## SOURCE
French Sen. Pierre Laffitte

Sen. Pierre Laffitte -- who helped create a

by / October 31, 1996
GT: How is French society and government adjusting to the new technological age?

Laffitte: I think that France has a very good connection to what we call telematics, the connection between computer science and telecommunications.

We developed the Minitel system 12 years ago. Now, we have more than 7 million Minitels in France, which means that about 20 million people are acquainted with the types of services which only began recently in the rest of the world.

We have more than 20,000 different services with Minitel, including air ticketing and banking. This means there is a very good connection with the people as to what the Information Age can give, produce and help.

At the same time, the French government has begun a lot of different experiments, just like in the United States. For instance, in the Sophia Antipolis in the south of France, we have ATM loops with 10 ATM switches connected to 50 or 60 big companies.

We have also developed groups there in order to mix users and content providers, and another group to mix content providers with cable operators or television, to look at what would be useful for society, business, health care and so on. In this specific region, about 50 different experiments have been done.

## WHAT THIS EXERCISE ASKS
1. In the interview above, condense the paragraph beginning "At the same time, the French government" into a single shorter sentence that keeps its main facts.
2. List every figure Laffitte gives about the Minitel system in the interview above.

## DATASET SECTION
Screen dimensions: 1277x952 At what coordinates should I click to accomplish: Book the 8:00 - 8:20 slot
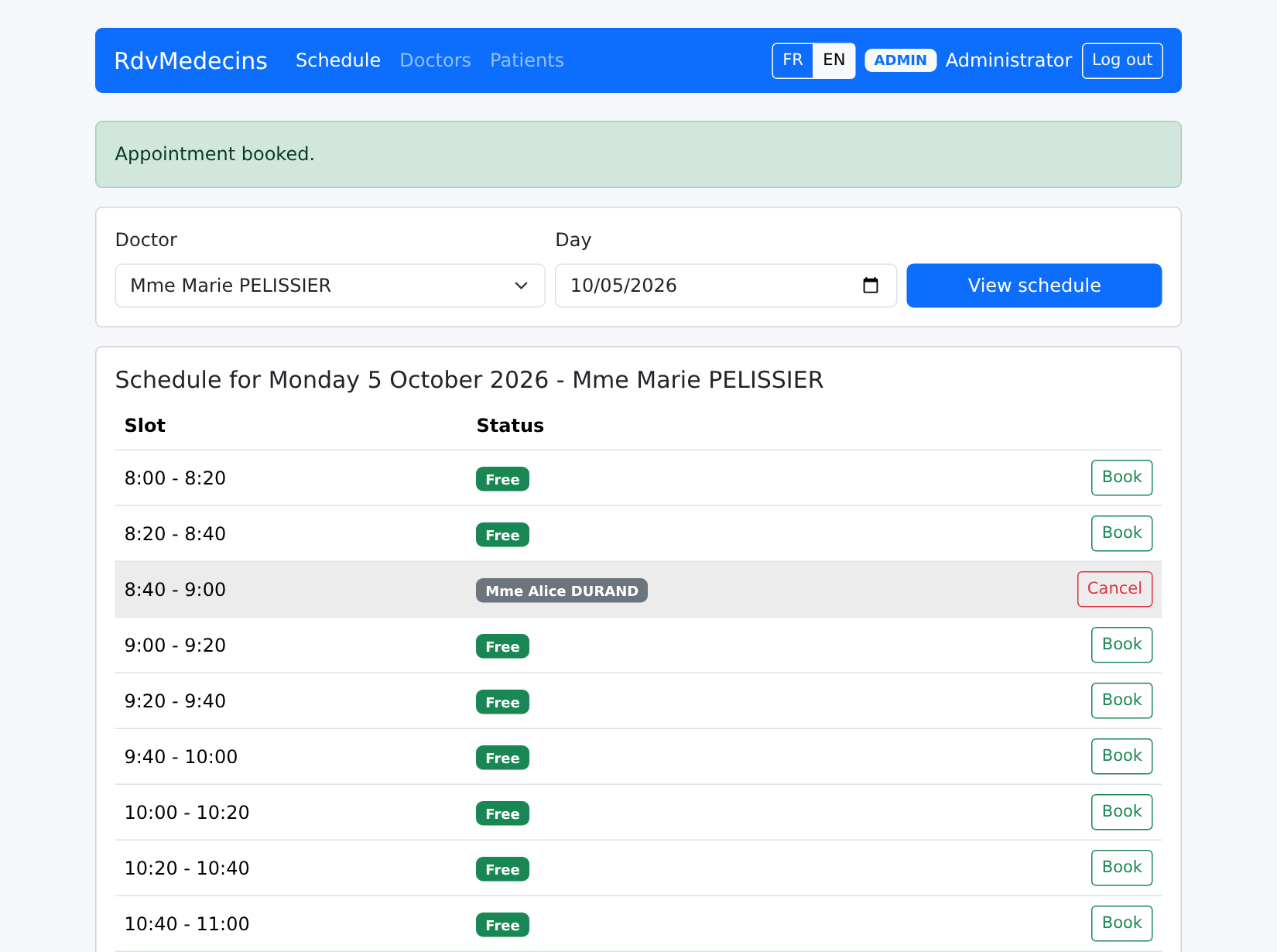[1121, 478]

## ANSWERS TO THE EXERCISES
1. Like the United States, the French government has started many experiments, such as the ATM loops at Sophia Antipolis in southern France, where 10 ATM switches link 50 or 60 big companies.

2.
- Developed 12 years ago
- More than 7 million Minitels in France
- About 20 million people acquainted with its types of services
- More than 20,000 different services